As you examine Canadian franchise opportunities, you may have come across the term "recurring revenue model" (RRM) more than once. Learn what this term actually means and how it can affect franchisees before you decide which brand to join.


The recurring revenue model (RRM)

Essentially, this model is what it sounds like--one that usually depends on repeat business that is consistent and brings regular revenue with it. Fitness centers, gyms, some spas, for example, usually benefit from this model because their members have to pay a set fee monthly until their contract ends. Other recurring revenue models include tax franchisees that often see customers coming back each year and cleaning services that have customers who request service on a set and regular basis. This type of business model depends on repeat revenue and business that comes in consistently.  In short, in an RRM, customers engage with the brand in a reliable business.


Benefits of the recurring revenue model

Generally speaking, franchisees with this model can plan more in advance than franchisees on other models. A franchise with recurring revenue can calculate the minimum of expected earnings for any time period based on the fact that customers keep returning or paying their membership fees. If a gym has 200 members with a $40 membership fee per month, for example, the owner can plan on $96,000 in revenue for the year, and that's with no new members signing up. This allows the franchisee to plan and budget for that year and even beyond sooner than a franchisee with varying monthly revenue would be able to.

RRM franchisees also have the chance to build a loyal customer base since they are more likely to see customers on a consistent basis. Your staff, and even you, can regularly interact with customers and encourage their loyalty to your business. There's also typically less risk in these models than other franchise models. You know just how many new memberships you would need, for example, to cover a large marketing campaign with a bigger price tag.

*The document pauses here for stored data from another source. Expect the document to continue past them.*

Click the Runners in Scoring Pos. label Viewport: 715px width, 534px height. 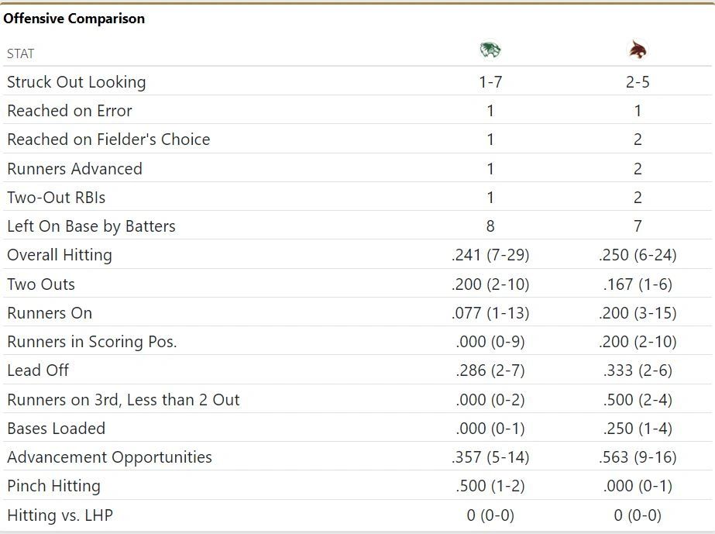pyautogui.click(x=92, y=342)
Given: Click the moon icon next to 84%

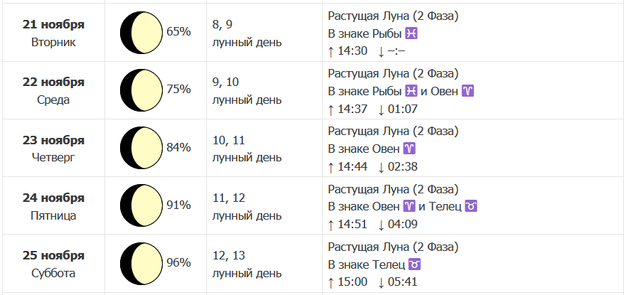Looking at the screenshot, I should (141, 148).
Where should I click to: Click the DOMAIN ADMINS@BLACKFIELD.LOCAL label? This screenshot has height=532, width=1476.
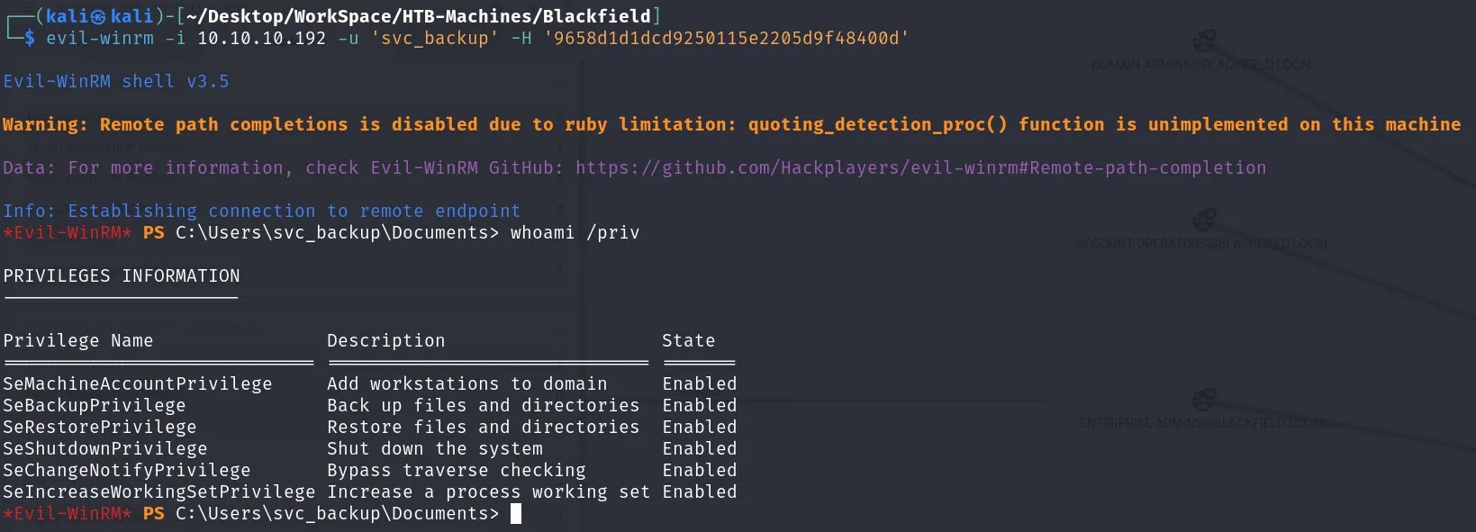click(x=1202, y=65)
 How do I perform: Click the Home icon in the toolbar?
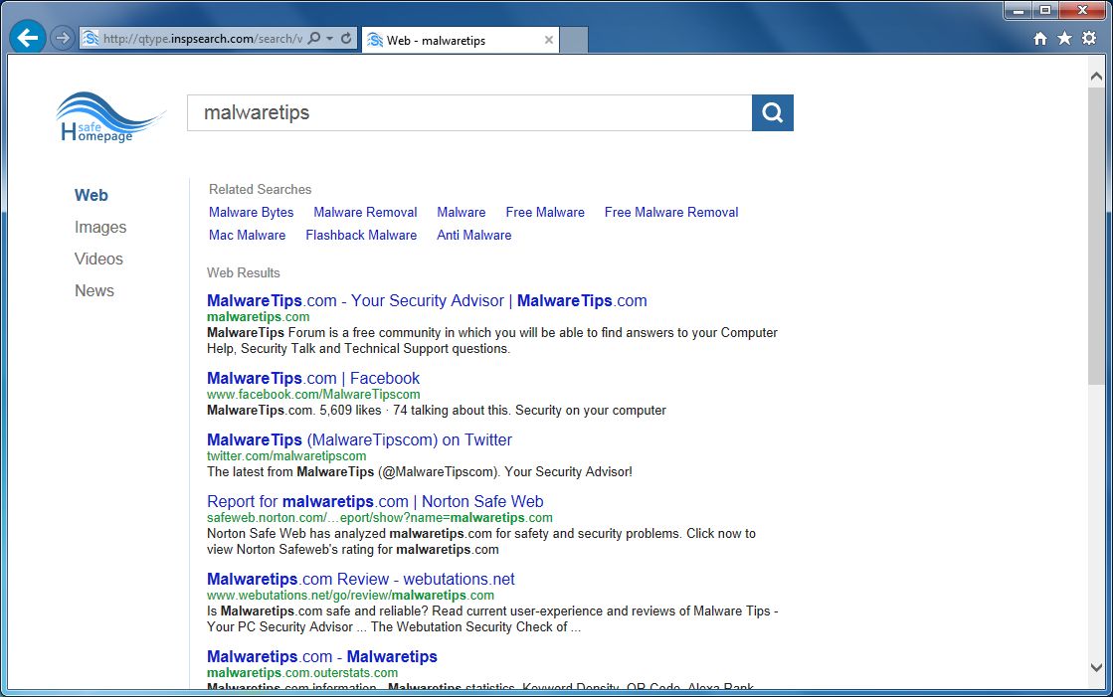pyautogui.click(x=1040, y=37)
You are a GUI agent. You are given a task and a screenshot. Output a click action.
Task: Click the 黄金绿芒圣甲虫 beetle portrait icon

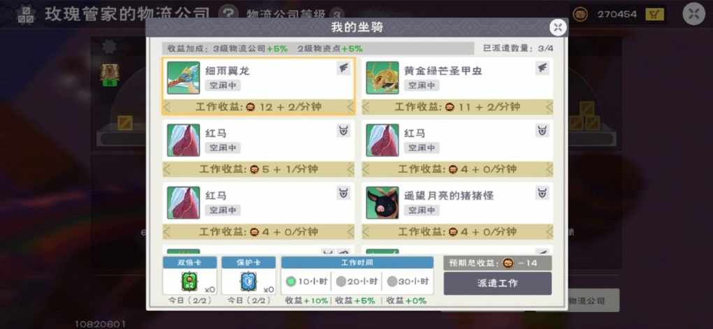[382, 78]
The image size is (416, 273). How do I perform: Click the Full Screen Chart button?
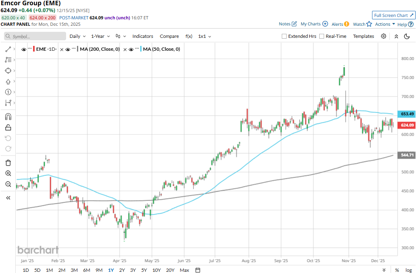(x=393, y=15)
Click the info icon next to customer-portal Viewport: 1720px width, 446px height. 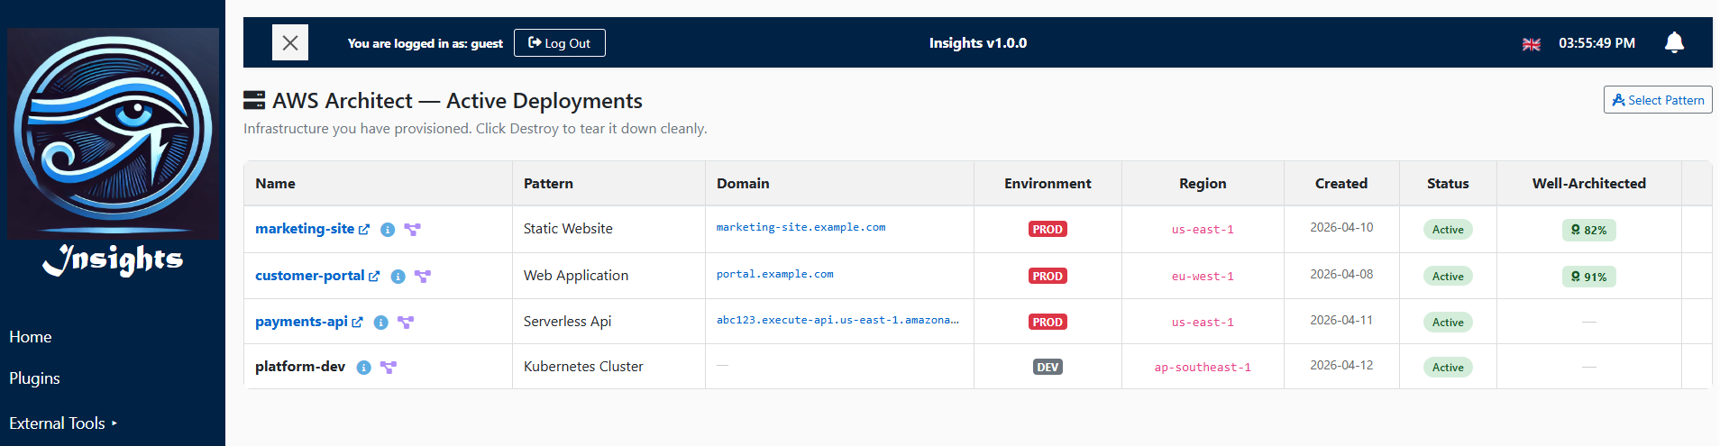(398, 277)
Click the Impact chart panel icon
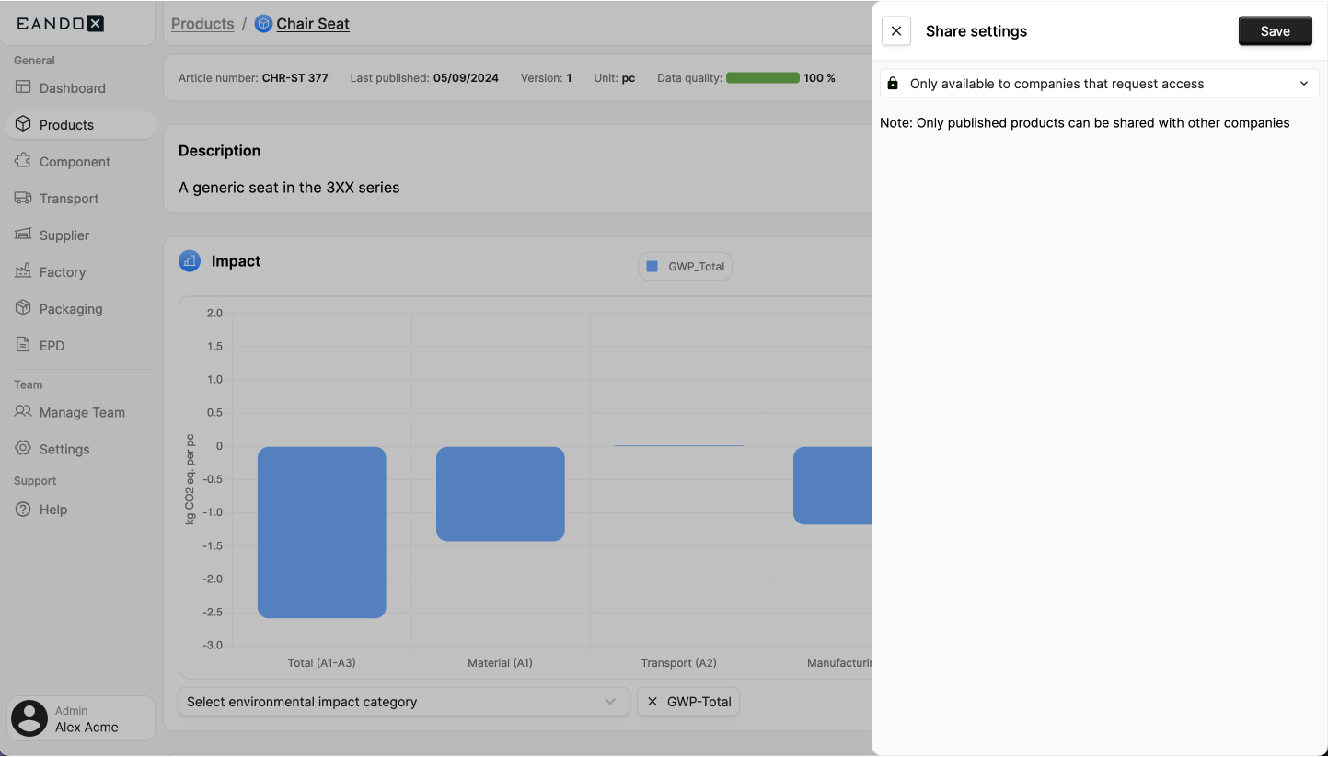 coord(189,260)
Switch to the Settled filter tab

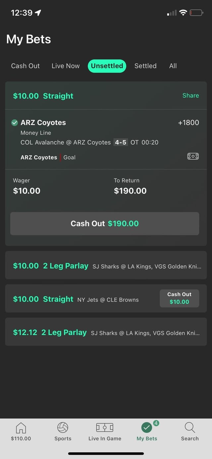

Of course, as with any other business, even franchises with an RRM have their downsides. These types of businesses tend to build more slowly, for example, and it can take a long time to build yours up to a point where it is producing enough income. Your customers, because of their long-time relationship with you, will expect more value. You will also have less flexibility in pricing changes, and tracking all of the revenue streams can become complex because you'll have multiple people at different points in their membership cycles.

The biggest drawback is that it is slower to get this type of businesses going and bring in revenue at first than other types of businesses. After all, gyms don't have 200 members as soon as they open their doors, and annual services such as tax professionals usually need to time to build up a loyal base.


What is the right  choice?

An RRM franchise could be the choice for you if you are looking for consistent, reliable finances, but there are the downsides to this model to consider, too. Before you decide which type of franchise model is best for you, make sure you fully research each option.

As you explore franchises in Canada and their respective models, keep the recurring revenue system in mind.